WHAT IS BEING ASKED –
Please count the lines in the records below that include the word "each" and report only the total.

RECORDS FOR THE TASK –
-=-=-

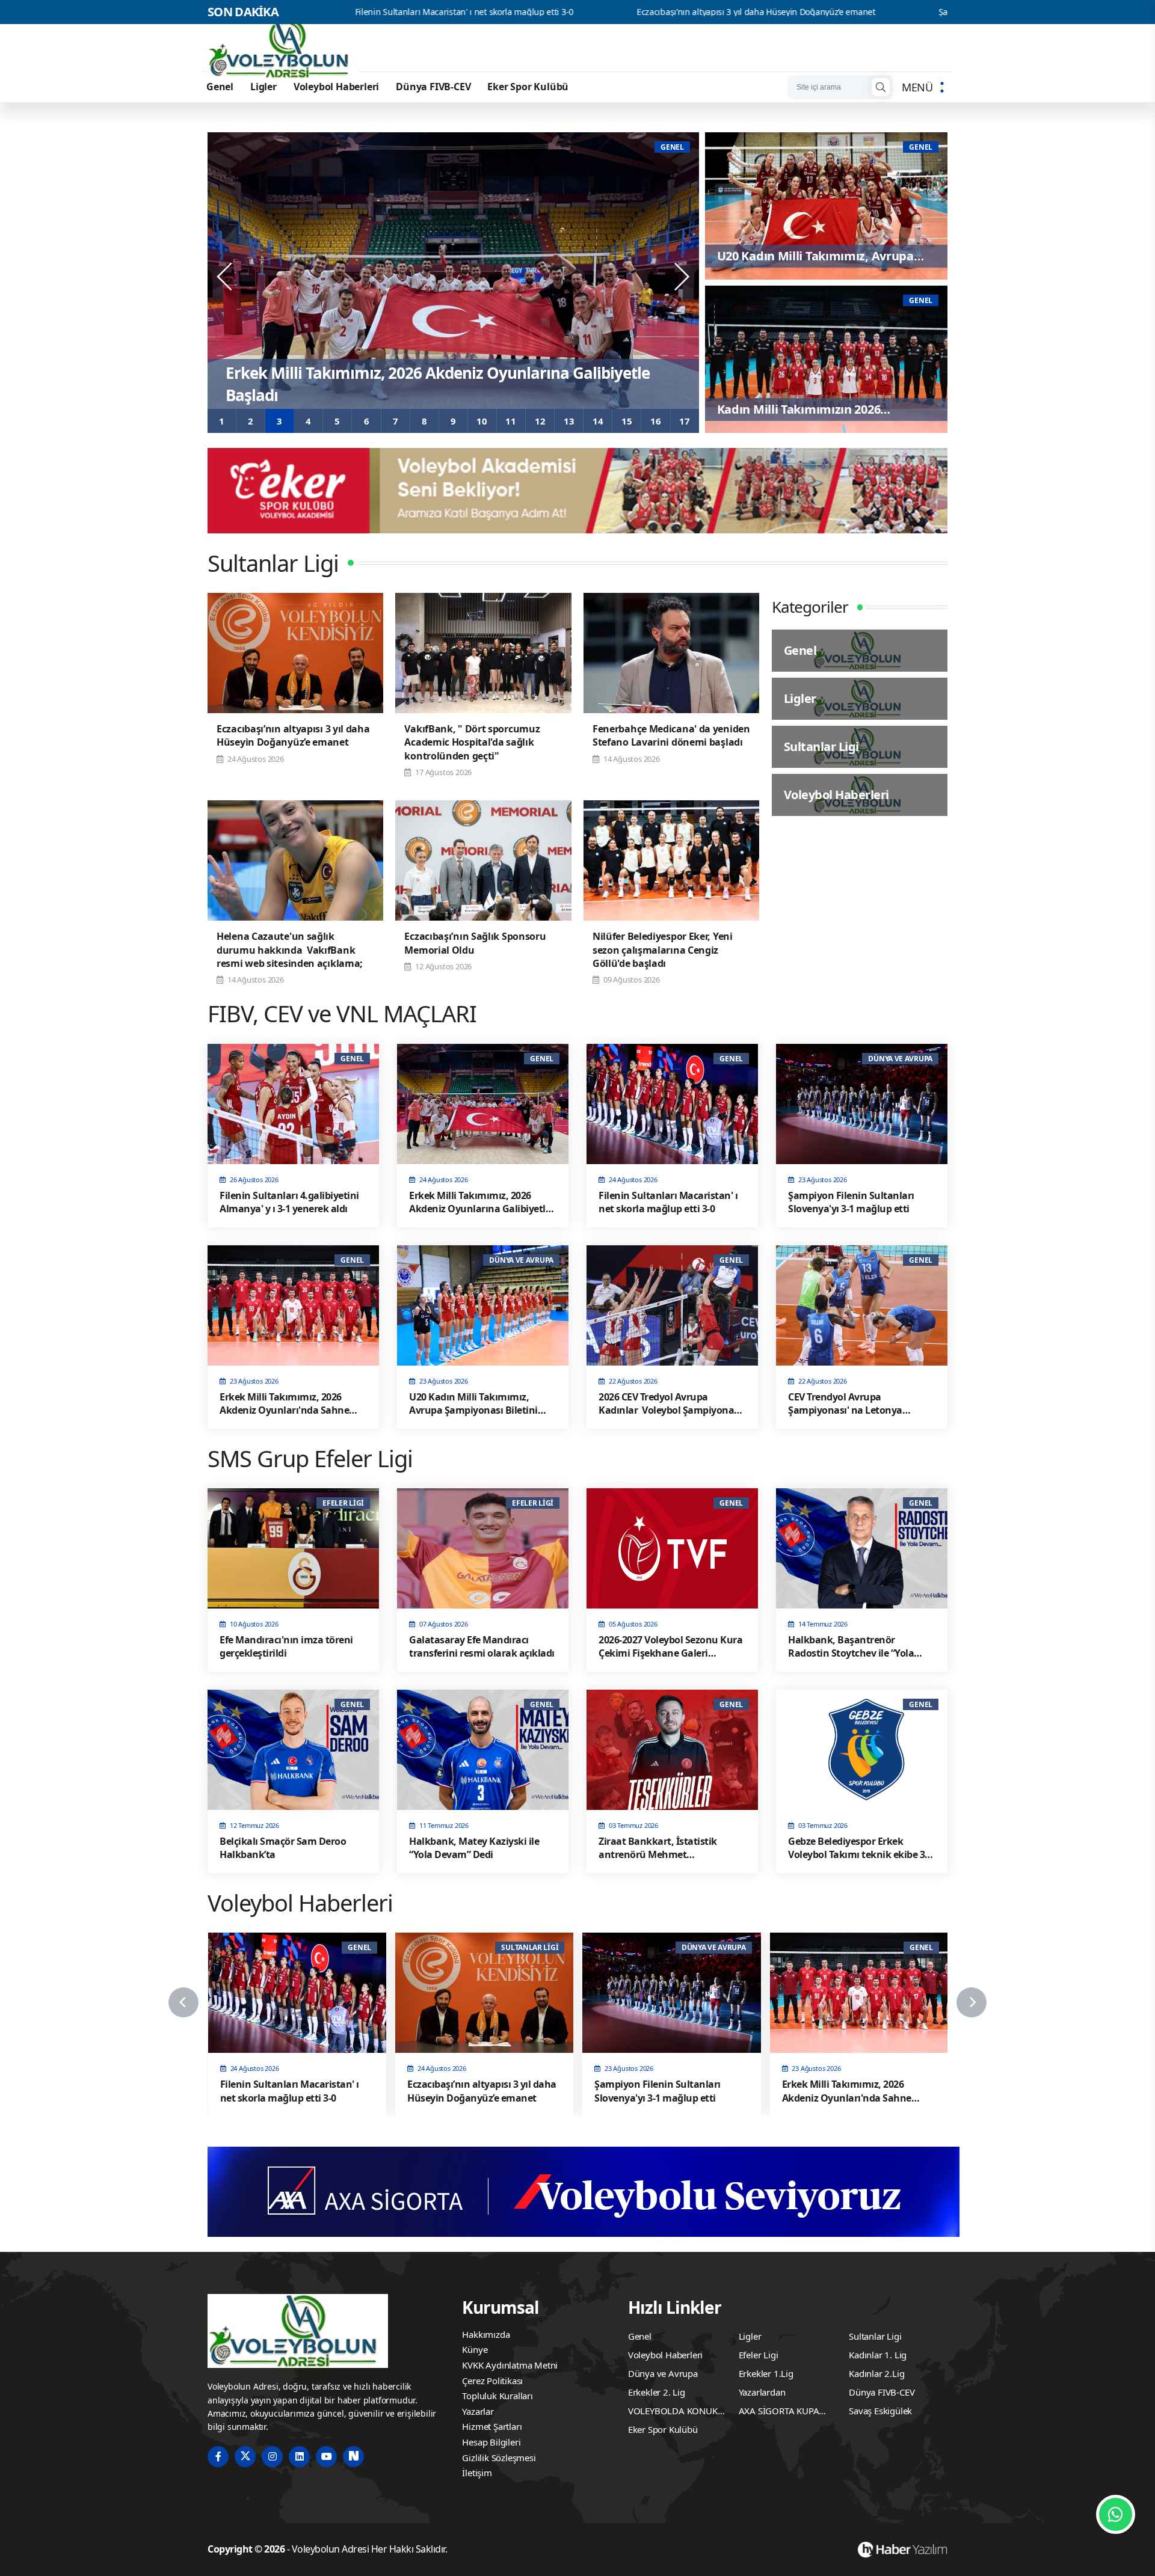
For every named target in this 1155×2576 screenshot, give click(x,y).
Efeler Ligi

-=-=-

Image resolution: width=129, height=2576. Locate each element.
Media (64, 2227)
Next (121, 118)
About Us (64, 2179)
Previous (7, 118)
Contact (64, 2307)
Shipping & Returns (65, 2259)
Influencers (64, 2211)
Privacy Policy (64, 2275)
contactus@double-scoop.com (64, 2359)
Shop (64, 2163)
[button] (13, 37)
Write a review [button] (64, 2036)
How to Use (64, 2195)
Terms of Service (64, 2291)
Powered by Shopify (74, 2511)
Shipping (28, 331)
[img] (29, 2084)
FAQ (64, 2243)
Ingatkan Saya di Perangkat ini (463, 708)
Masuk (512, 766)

-=-=-

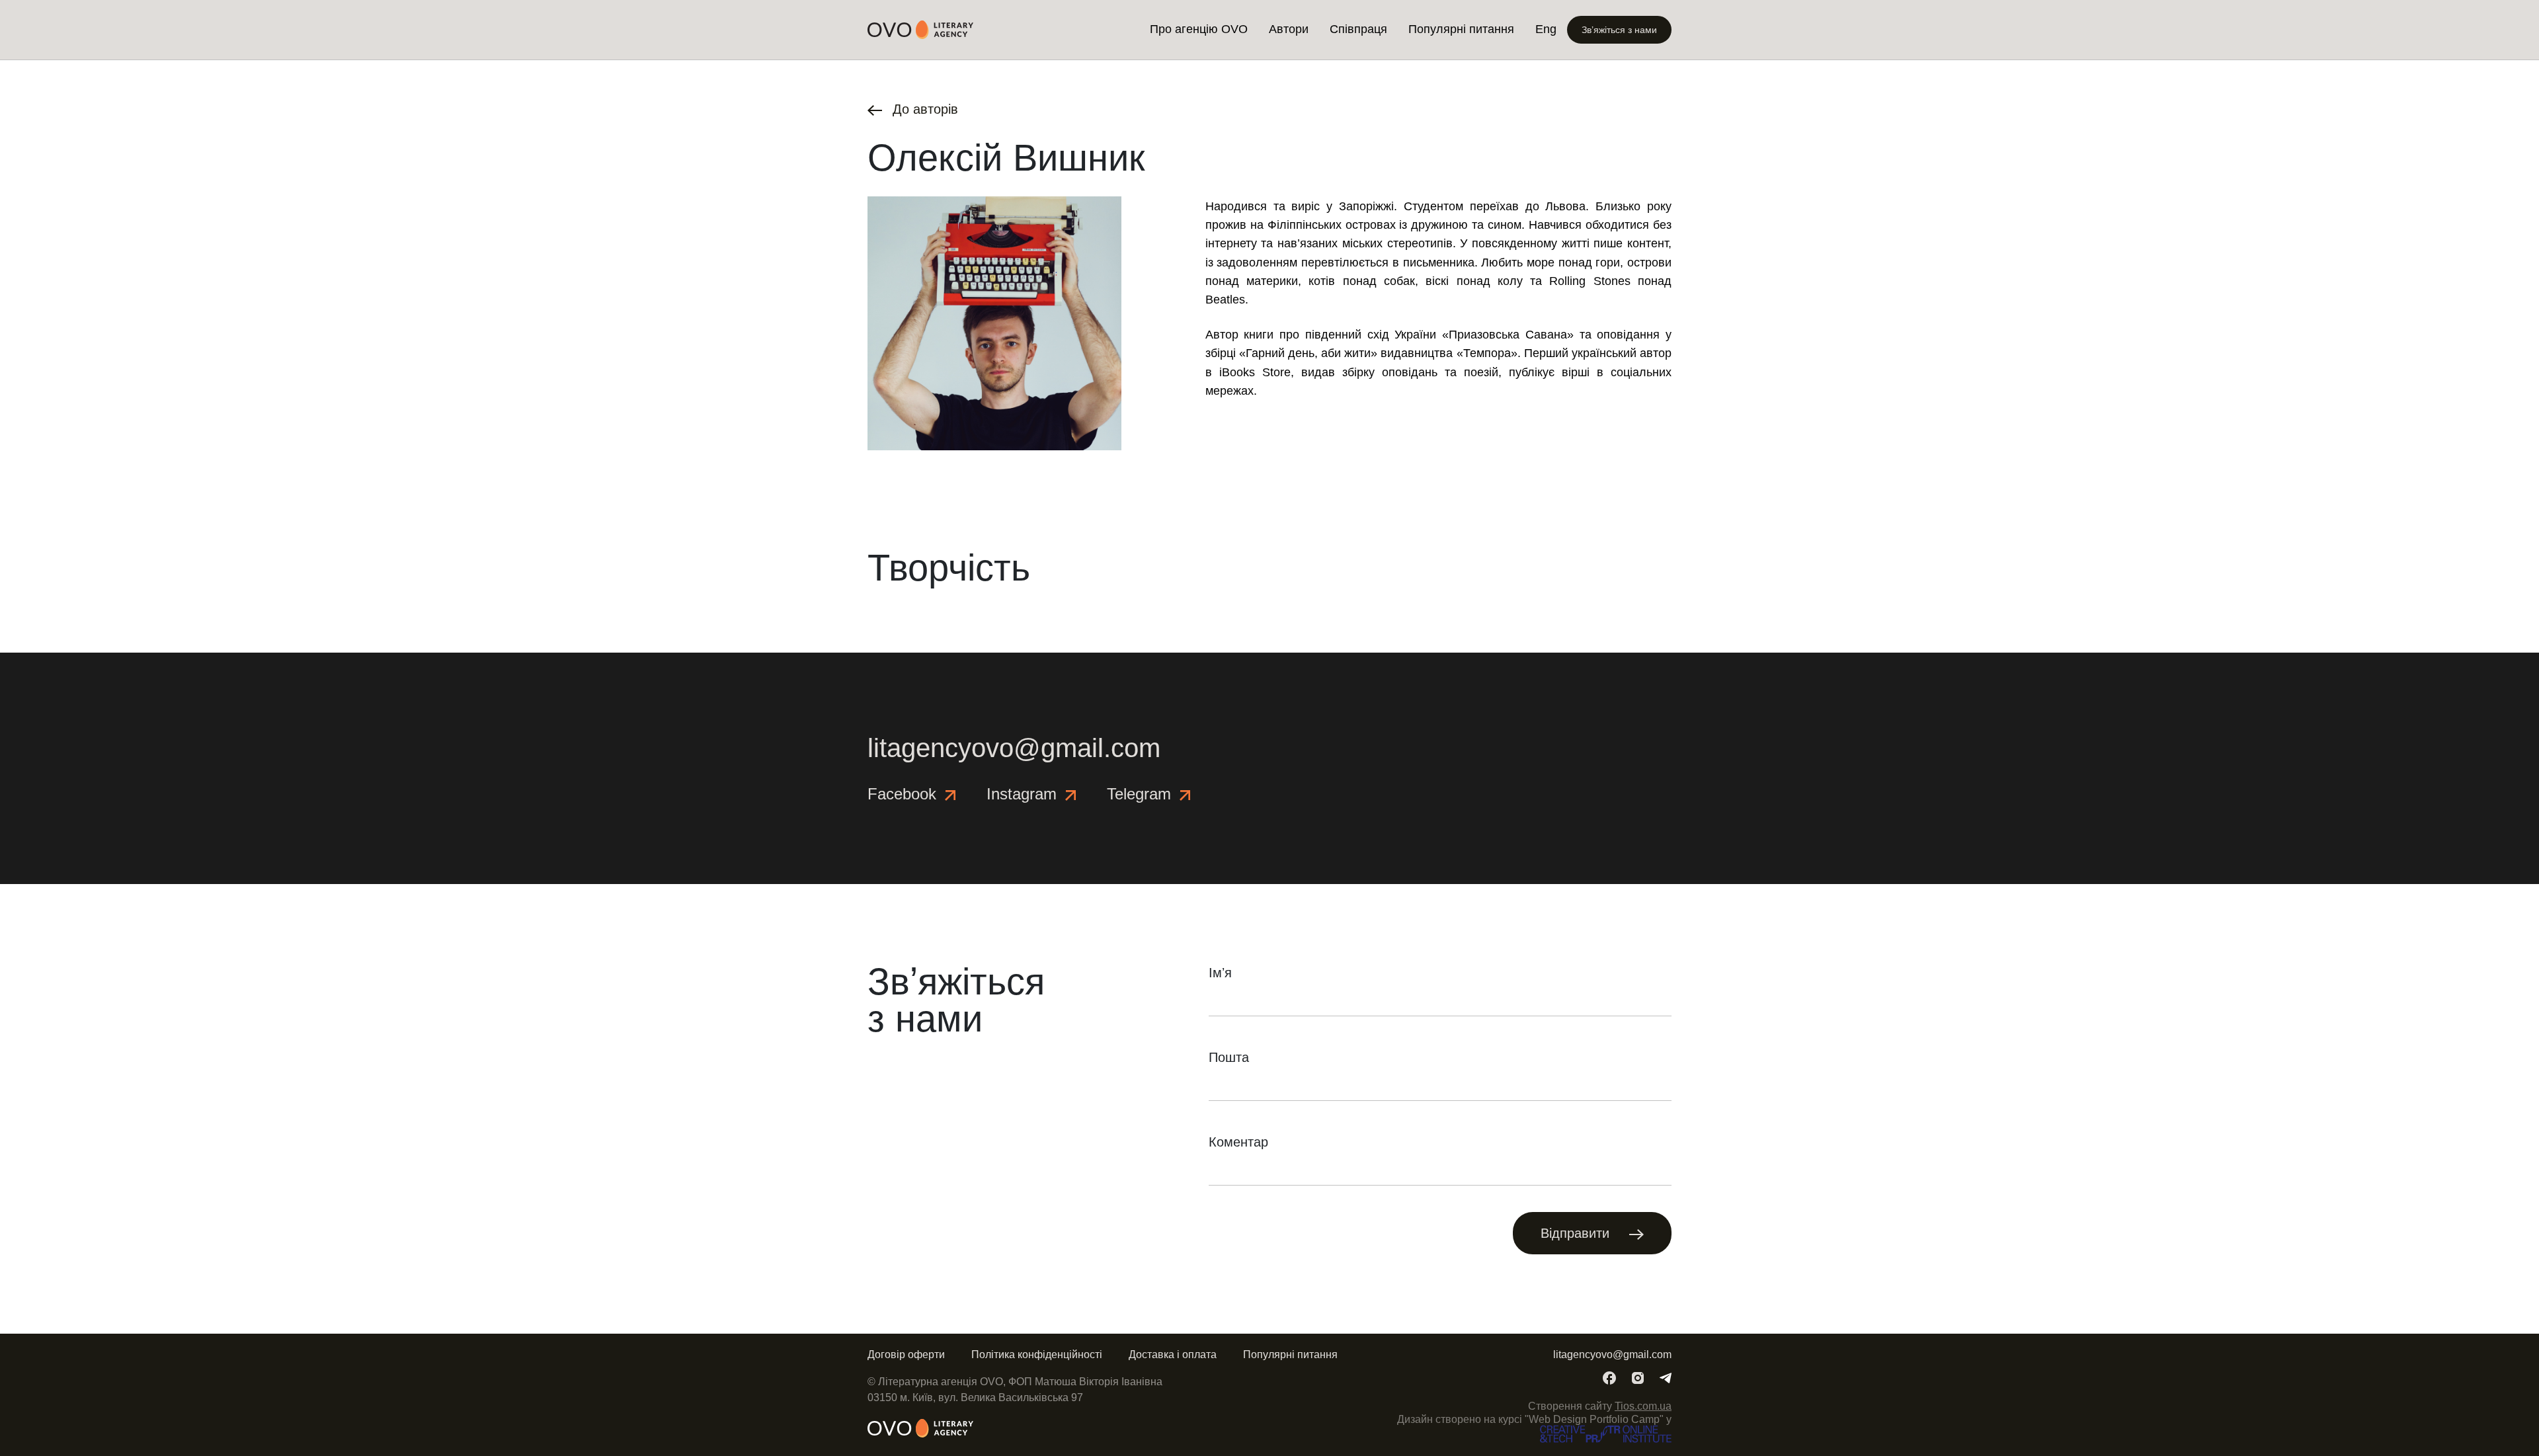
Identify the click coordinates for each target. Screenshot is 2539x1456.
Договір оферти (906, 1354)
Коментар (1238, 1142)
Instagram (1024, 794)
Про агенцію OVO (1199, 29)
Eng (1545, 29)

-=-=-

TASK RESULT –
2